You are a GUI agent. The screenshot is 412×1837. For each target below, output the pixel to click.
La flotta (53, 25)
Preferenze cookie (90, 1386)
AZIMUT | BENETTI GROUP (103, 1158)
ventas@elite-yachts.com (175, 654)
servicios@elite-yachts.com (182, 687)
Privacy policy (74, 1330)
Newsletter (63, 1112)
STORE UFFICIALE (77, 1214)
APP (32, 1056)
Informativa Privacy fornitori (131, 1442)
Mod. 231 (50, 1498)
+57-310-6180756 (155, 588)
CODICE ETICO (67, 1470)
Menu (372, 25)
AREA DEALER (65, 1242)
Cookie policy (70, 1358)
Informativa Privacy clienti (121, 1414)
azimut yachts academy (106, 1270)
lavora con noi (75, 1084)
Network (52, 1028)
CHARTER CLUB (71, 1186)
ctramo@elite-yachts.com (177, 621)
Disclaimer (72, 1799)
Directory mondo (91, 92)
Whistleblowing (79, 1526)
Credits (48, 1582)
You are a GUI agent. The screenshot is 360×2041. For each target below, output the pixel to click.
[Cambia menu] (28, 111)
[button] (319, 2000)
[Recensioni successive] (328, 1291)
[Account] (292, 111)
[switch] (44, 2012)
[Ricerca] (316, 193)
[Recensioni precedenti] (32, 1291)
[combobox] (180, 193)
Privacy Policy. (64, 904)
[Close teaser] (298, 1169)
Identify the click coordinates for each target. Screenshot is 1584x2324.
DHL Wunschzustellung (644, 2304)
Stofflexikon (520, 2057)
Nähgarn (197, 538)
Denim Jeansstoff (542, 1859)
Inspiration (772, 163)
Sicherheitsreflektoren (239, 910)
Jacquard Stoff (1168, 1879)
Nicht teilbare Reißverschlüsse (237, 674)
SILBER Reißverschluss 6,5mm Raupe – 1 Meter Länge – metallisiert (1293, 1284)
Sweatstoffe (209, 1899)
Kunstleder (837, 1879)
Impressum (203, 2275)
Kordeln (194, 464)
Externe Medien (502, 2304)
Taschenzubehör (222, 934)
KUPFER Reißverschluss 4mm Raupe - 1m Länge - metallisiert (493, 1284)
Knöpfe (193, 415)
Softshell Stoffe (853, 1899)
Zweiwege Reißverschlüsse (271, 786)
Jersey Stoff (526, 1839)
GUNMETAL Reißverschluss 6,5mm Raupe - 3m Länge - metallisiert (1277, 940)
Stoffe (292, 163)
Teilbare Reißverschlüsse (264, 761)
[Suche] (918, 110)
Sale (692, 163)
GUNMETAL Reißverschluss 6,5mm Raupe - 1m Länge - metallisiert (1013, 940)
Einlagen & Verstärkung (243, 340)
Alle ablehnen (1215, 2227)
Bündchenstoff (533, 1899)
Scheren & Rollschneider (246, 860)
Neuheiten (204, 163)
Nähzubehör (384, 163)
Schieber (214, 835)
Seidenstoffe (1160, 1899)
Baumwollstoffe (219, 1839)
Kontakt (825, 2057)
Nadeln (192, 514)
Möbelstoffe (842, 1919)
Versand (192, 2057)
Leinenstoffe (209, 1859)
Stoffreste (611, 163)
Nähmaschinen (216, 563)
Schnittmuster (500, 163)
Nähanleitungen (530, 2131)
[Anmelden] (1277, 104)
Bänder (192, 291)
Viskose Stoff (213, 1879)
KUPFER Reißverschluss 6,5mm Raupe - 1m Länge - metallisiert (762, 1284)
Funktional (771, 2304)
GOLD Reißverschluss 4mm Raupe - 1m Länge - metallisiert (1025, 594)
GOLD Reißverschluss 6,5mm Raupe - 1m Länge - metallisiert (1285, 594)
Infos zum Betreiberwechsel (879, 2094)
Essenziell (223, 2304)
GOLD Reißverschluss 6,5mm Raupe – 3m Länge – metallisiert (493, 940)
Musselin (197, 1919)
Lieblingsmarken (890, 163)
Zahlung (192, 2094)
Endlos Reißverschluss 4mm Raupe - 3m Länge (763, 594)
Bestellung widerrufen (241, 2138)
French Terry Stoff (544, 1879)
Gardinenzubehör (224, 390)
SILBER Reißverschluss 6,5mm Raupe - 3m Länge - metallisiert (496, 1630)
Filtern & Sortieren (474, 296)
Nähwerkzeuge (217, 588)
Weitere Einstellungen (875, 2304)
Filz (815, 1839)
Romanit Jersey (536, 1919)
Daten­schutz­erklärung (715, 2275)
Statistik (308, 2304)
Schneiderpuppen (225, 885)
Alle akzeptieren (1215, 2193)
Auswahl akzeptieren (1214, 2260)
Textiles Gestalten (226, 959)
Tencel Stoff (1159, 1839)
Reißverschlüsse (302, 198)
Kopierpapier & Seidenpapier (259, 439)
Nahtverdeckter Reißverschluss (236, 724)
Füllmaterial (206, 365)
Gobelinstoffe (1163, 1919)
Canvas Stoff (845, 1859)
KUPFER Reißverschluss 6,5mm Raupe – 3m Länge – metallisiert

Exercise brief | What is needed is each line of the data, printed exactly.

Answer below |
You are a GUI agent. The screenshot is 412×1837. For each target below, output the pixel to click.
La flotta (53, 25)
Preferenze cookie (90, 1386)
AZIMUT | BENETTI GROUP (103, 1158)
ventas@elite-yachts.com (175, 654)
servicios@elite-yachts.com (182, 687)
Privacy policy (74, 1330)
Newsletter (63, 1112)
STORE UFFICIALE (77, 1214)
APP (32, 1056)
Informativa Privacy fornitori (131, 1442)
Mod. 231 (50, 1498)
+57-310-6180756 (155, 588)
CODICE ETICO (67, 1470)
Menu (372, 25)
AREA DEALER (65, 1242)
Cookie policy (70, 1358)
Informativa Privacy clienti (121, 1414)
azimut yachts academy (106, 1270)
lavora con noi (75, 1084)
Network (52, 1028)
CHARTER CLUB (71, 1186)
ctramo@elite-yachts.com (177, 621)
Disclaimer (72, 1799)
Directory mondo (91, 92)
Whistleblowing (79, 1526)
Credits (48, 1582)
You are a GUI agent. The screenshot is 360×2041. For each target below, output the pixel to click.
[Cambia menu] (28, 111)
[button] (319, 2000)
[Recensioni successive] (328, 1291)
[Account] (292, 111)
[switch] (44, 2012)
[Ricerca] (316, 193)
[Recensioni precedenti] (32, 1291)
[combobox] (180, 193)
Privacy Policy. (64, 904)
[Close teaser] (298, 1169)
Identify the click coordinates for each target. Screenshot is 1584x2324.
DHL Wunschzustellung (644, 2304)
Stofflexikon (520, 2057)
Nähgarn (197, 538)
Denim Jeansstoff (542, 1859)
Inspiration (772, 163)
Sicherheitsreflektoren (239, 910)
Jacquard Stoff (1168, 1879)
Nicht teilbare Reißverschlüsse (237, 674)
SILBER Reißverschluss 6,5mm Raupe – 1 Meter Länge – metallisiert (1293, 1284)
Sweatstoffe (209, 1899)
Kunstleder (837, 1879)
Impressum (203, 2275)
Kordeln (194, 464)
Externe Medien (502, 2304)
Taschenzubehör (222, 934)
KUPFER Reißverschluss 4mm Raupe - 1m Länge - metallisiert (493, 1284)
Knöpfe (193, 415)
Softshell Stoffe (853, 1899)
Zweiwege Reißverschlüsse (271, 786)
Jersey Stoff (526, 1839)
GUNMETAL Reißverschluss 6,5mm Raupe - 3m Länge - metallisiert (1277, 940)
Stoffe (292, 163)
Teilbare Reißverschlüsse (264, 761)
[Suche] (918, 110)
Sale (692, 163)
GUNMETAL Reißverschluss 6,5mm Raupe - 1m Länge - metallisiert (1013, 940)
Einlagen & Verstärkung (243, 340)
Alle ablehnen (1215, 2227)
Bündchenstoff (533, 1899)
Scheren & Rollschneider (246, 860)
Neuheiten (204, 163)
Nähzubehör (384, 163)
Schieber (214, 835)
Seidenstoffe (1160, 1899)
Baumwollstoffe (219, 1839)
Kontakt (825, 2057)
Nadeln (192, 514)
Möbelstoffe (842, 1919)
Versand (192, 2057)
Leinenstoffe (209, 1859)
Stoffreste (611, 163)
Nähmaschinen (216, 563)
Schnittmuster (500, 163)
Nähanleitungen (530, 2131)
[Anmelden] (1277, 104)
Bänder (192, 291)
Viskose Stoff (213, 1879)
KUPFER Reißverschluss 6,5mm Raupe - 1m Länge - metallisiert (762, 1284)
Funktional (771, 2304)
GOLD Reißverschluss 4mm Raupe - 1m Länge - metallisiert (1025, 594)
GOLD Reißverschluss 6,5mm Raupe - 1m Länge - metallisiert (1285, 594)
Infos zum Betreiberwechsel (879, 2094)
Essenziell (223, 2304)
GOLD Reißverschluss 6,5mm Raupe – 3m Länge – metallisiert (493, 940)
Musselin (197, 1919)
Lieblingsmarken (890, 163)
Zahlung (192, 2094)
Endlos Reißverschluss 4mm Raupe - 3m Länge (763, 594)
Bestellung widerrufen (241, 2138)
French Terry Stoff (544, 1879)
Gardinenzubehör (224, 390)
SILBER Reißverschluss 6,5mm Raupe - 3m Länge - metallisiert (496, 1630)
Filtern & Sortieren (474, 296)
Nähwerkzeuge (217, 588)
Weitere Einstellungen (875, 2304)
Filz (815, 1839)
Romanit Jersey (536, 1919)
Daten­schutz­erklärung (715, 2275)
Statistik (308, 2304)
Schneiderpuppen (225, 885)
Alle akzeptieren (1215, 2193)
Auswahl akzeptieren (1214, 2260)
Textiles Gestalten (226, 959)
Tencel Stoff (1159, 1839)
Reißverschlüsse (302, 198)
Kopierpapier & Seidenpapier (259, 439)
Nahtverdeckter Reißverschluss (236, 724)
Füllmaterial (206, 365)
Gobelinstoffe (1163, 1919)
Canvas Stoff (845, 1859)
KUPFER Reißverschluss 6,5mm Raupe – 3m Länge – metallisiert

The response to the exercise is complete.